A polarização política nos EUA vem se acentuando nas últimas décadas e esse quadro não se deve alterar no futuro previsível, em razão, entre outros fatores, do aprofundamento, com a pandemia, dos contrastes existentes no país mais rico e mais avançado do mundo. A crescente concentração de renda acentuou as desigualdades entre as pessoas, as regiões e entre os centros urbanos e as áreas rurais, fato agravado pelas consequências econômicas. O impasse, se o Senado continuar republicano, dificultará a execução das reformas prometidas por Biden nas áreas de saúde, economia, energia, imigração, meio ambiente e no fortalecimento da democracia e dos direitos humanos.

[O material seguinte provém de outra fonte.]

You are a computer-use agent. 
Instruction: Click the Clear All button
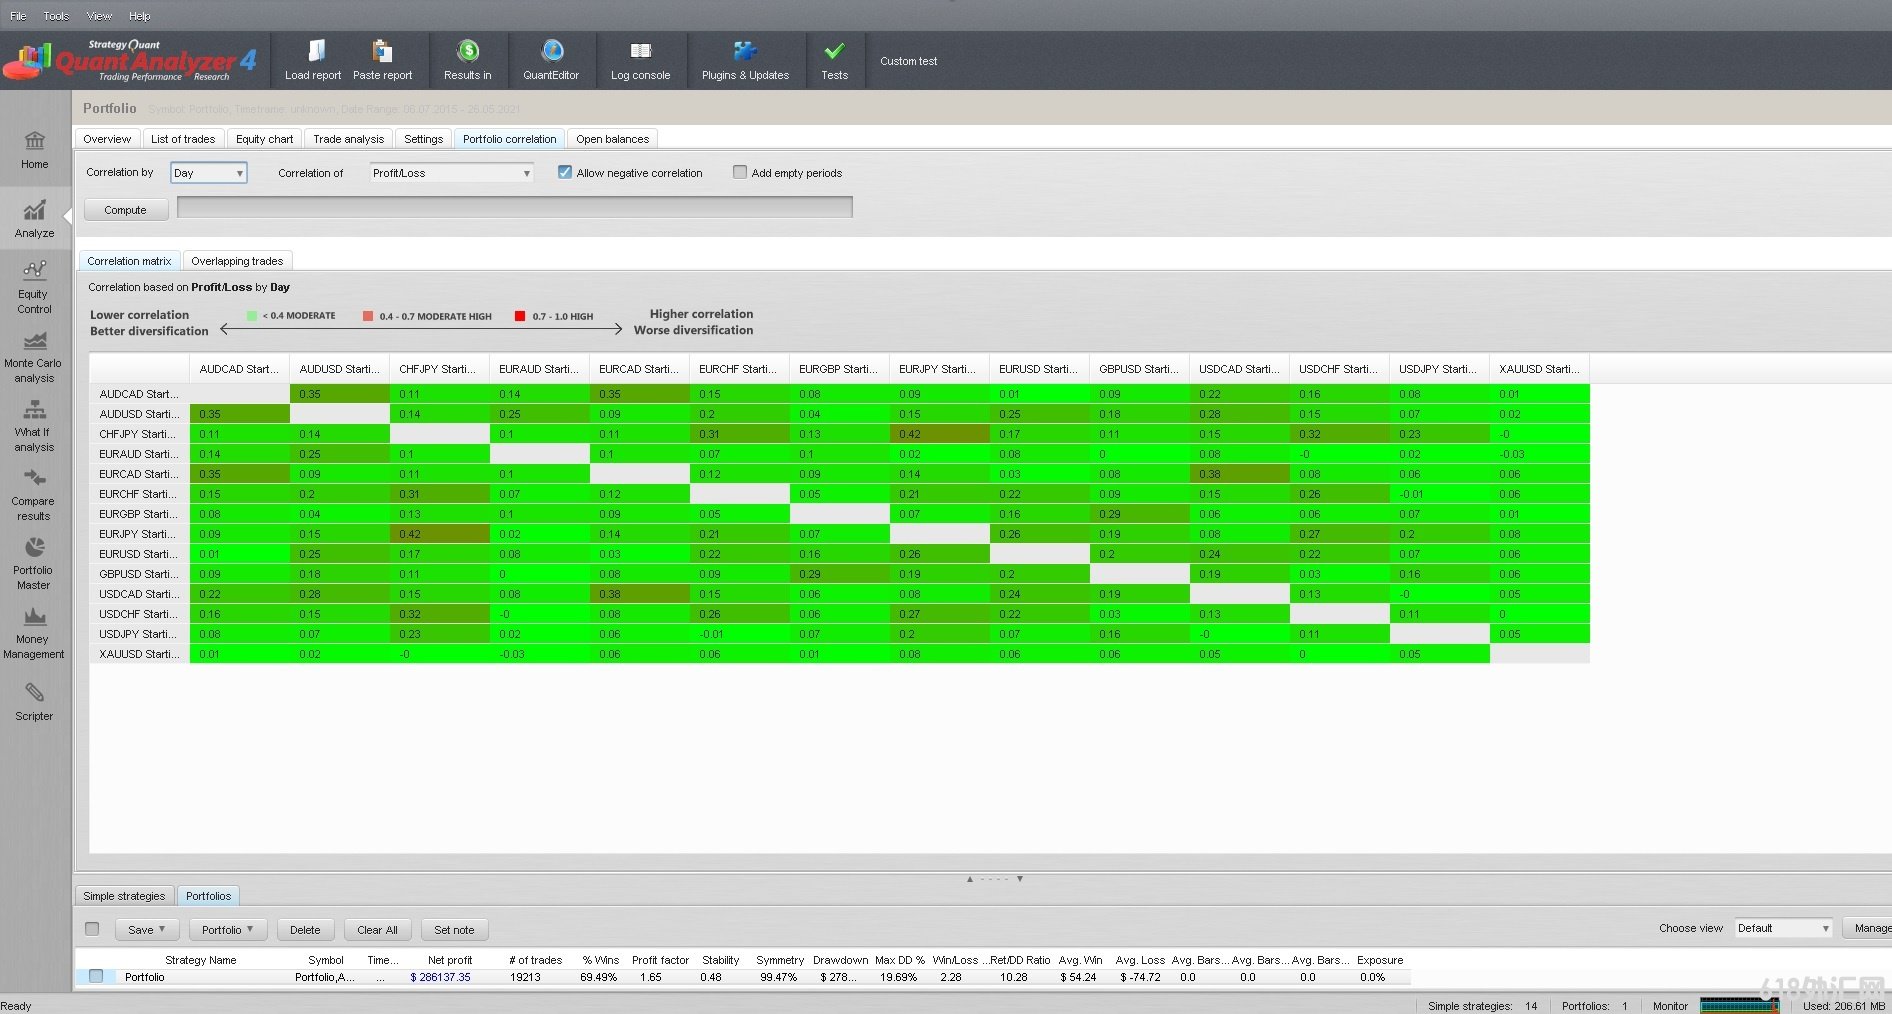point(377,930)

Os EUA estão deixando de ser um país com maioria branca e calvinista para se tornarem uma democracia multirracial e multicultural. Quase 75 milhões de eleitores se manifestaram contra um presidente com abordagem não convencional na política, negacionista, percebido como egoísta, mentiroso, vaidoso e que põe seus interesses pessoais e eleitorais acima dos interesses do país. Trump impôs políticas que favoreceram o populismo, o protecionismo, o racismo e o isolacionismo, sempre ressaltando que isso ampliaria o emprego do trabalhador norte-americano e reforçaria a ideia de que os EUA sempre estariam em primeiro lugar. As políticas seguidas por Trump acentuaram o divórcio racial e os conflitos relacionados à imigração. Em alguns Estados, porém, os votos de jovens negros, latinos e muçulmanos foram acima do esperado para o Partido Republicano, apesar de algumas políticas de Trump terem sido claramente contrárias aos interesses dessas minorias. Acentua-se, assim, a divisão em torno de temas culturais, enquanto há mais convergência em torno das políticas econômicas, menos conflitivas por estarem voltadas para o crescimento do emprego e da renda.

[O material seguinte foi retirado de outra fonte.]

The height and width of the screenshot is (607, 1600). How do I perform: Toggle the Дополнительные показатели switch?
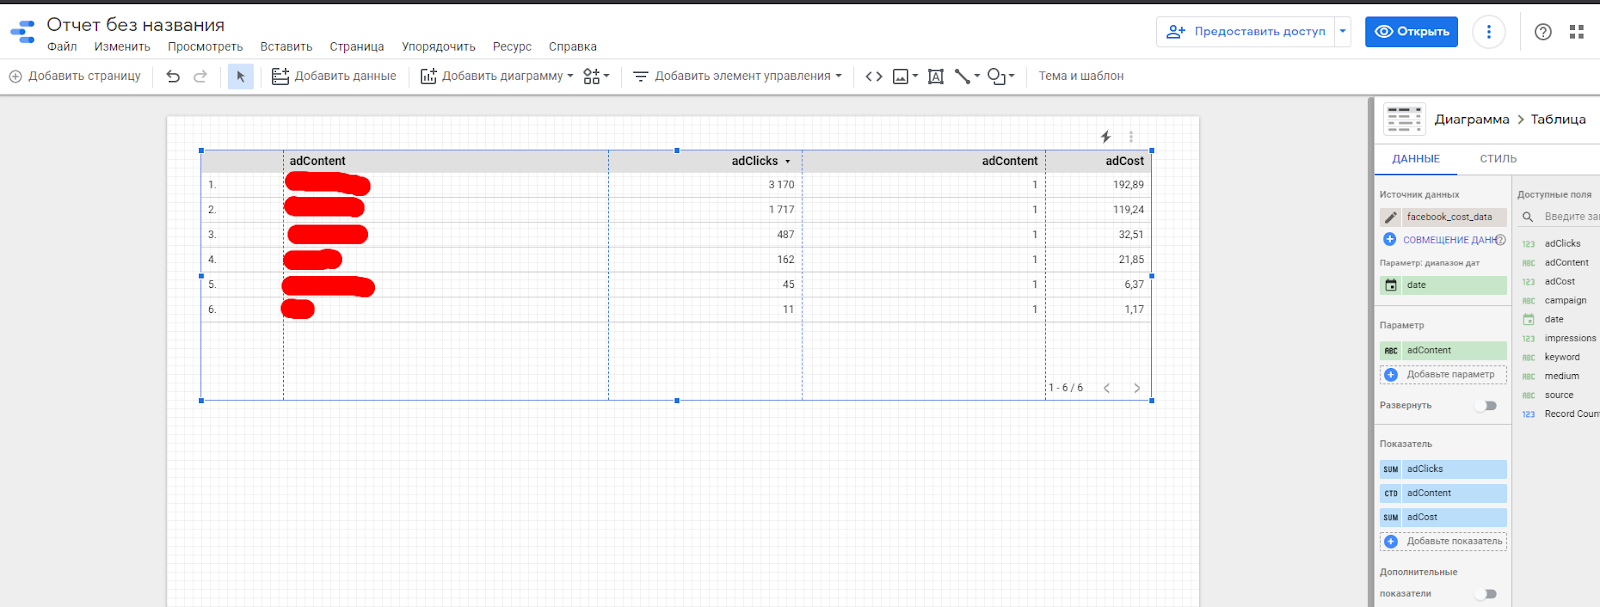point(1489,594)
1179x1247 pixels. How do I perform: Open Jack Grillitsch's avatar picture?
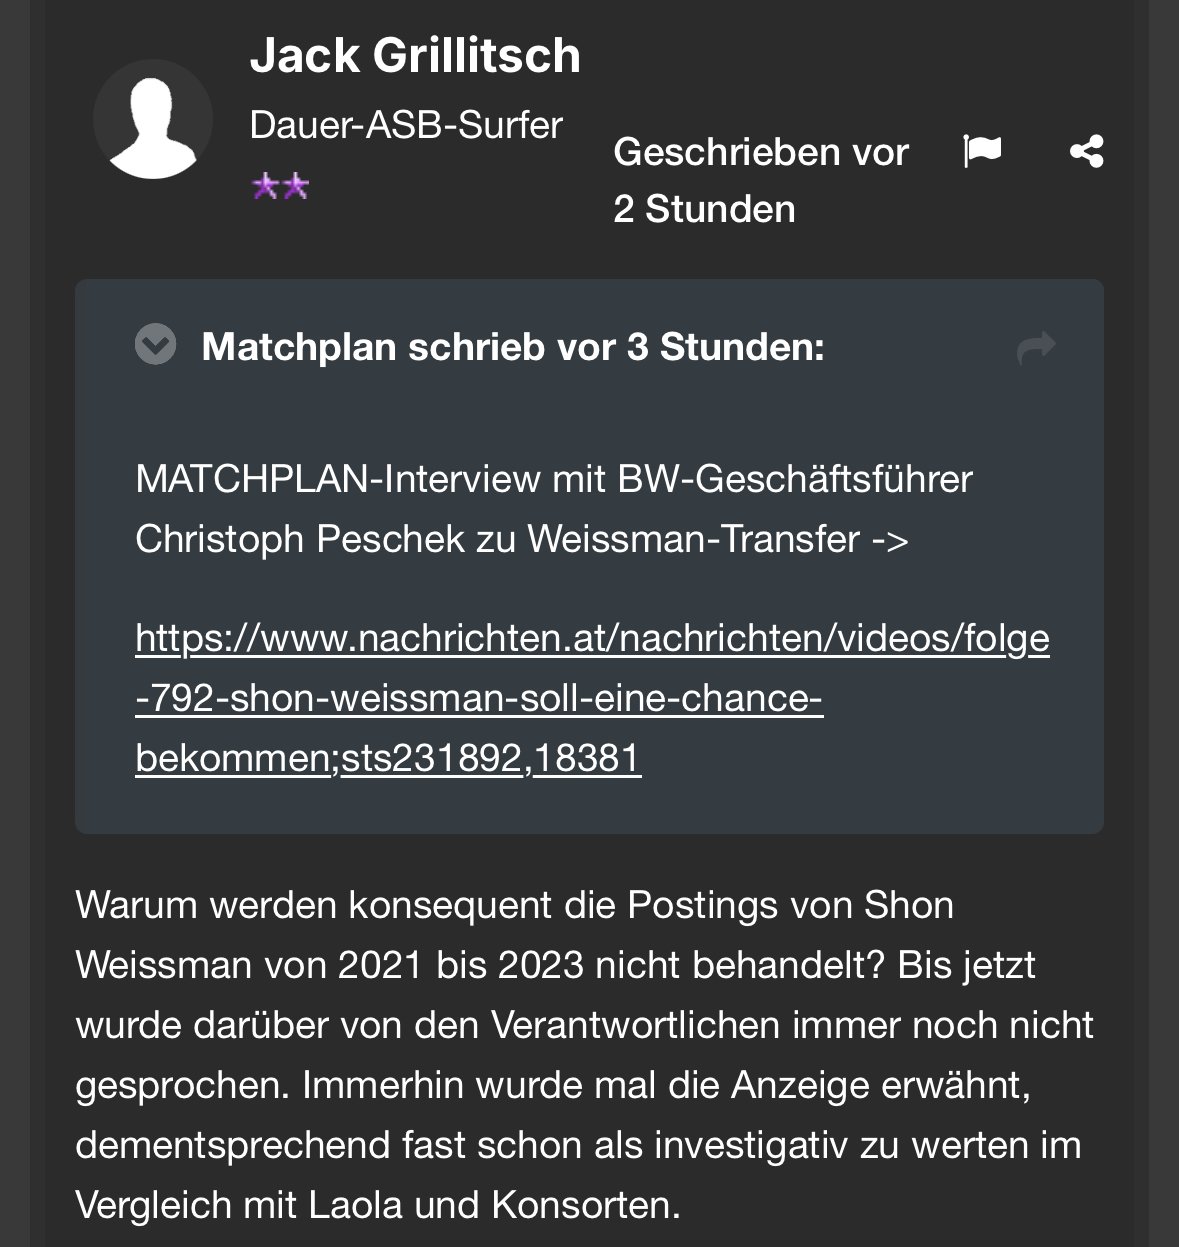point(153,120)
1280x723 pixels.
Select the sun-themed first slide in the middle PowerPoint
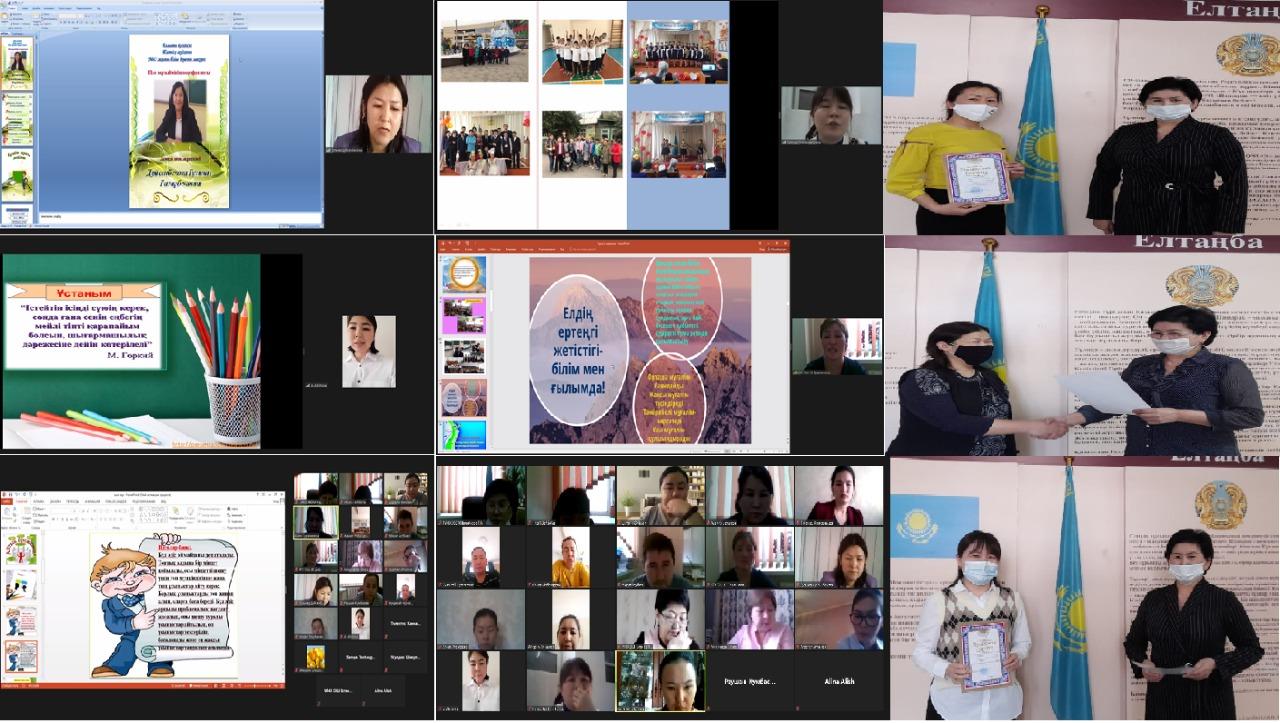tap(464, 274)
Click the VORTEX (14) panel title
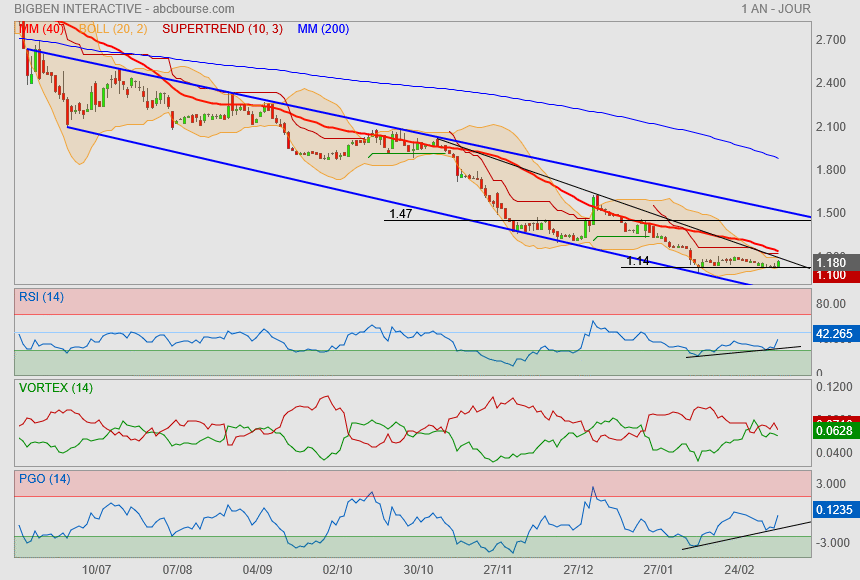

Apesar da rejeição pessoal, as bandeiras que Trump levantou deverão permanecer. O movimento populista, nacionalista e conservador se fortaleceu com o voto nas áreas rurais, mais pobres, de maioria branca, sem instrução superior e de menor renda. Os republicanos emergem estranhamente como o partido da classe trabalhadora, mais afinado com os anseios da nova composição social e racial da sociedade norte-americana.

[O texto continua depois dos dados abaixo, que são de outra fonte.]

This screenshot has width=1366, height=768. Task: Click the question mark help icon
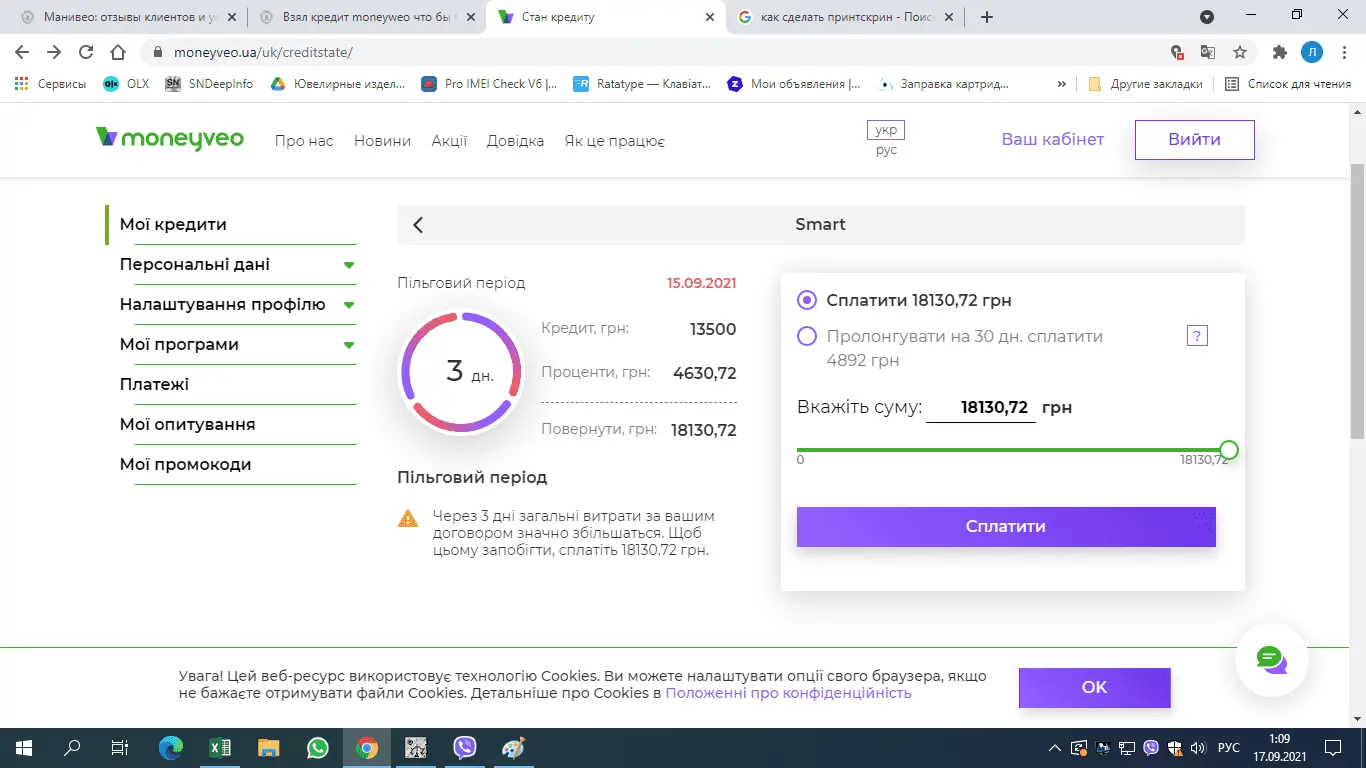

Outro aspecto relevante que ficou claro com os resultados eleitorais é a questão do uso político da religião. O recado das urnas aos políticos foi claro: igreja e Estado não devem ser misturados e confundidos. Os eleitores manifestaram-se a favor de discussões sobre questões práticas que afetam diretamente seus interesses e refutaram uma guerra religiosa, em especial contra imigrantes muçulmanos.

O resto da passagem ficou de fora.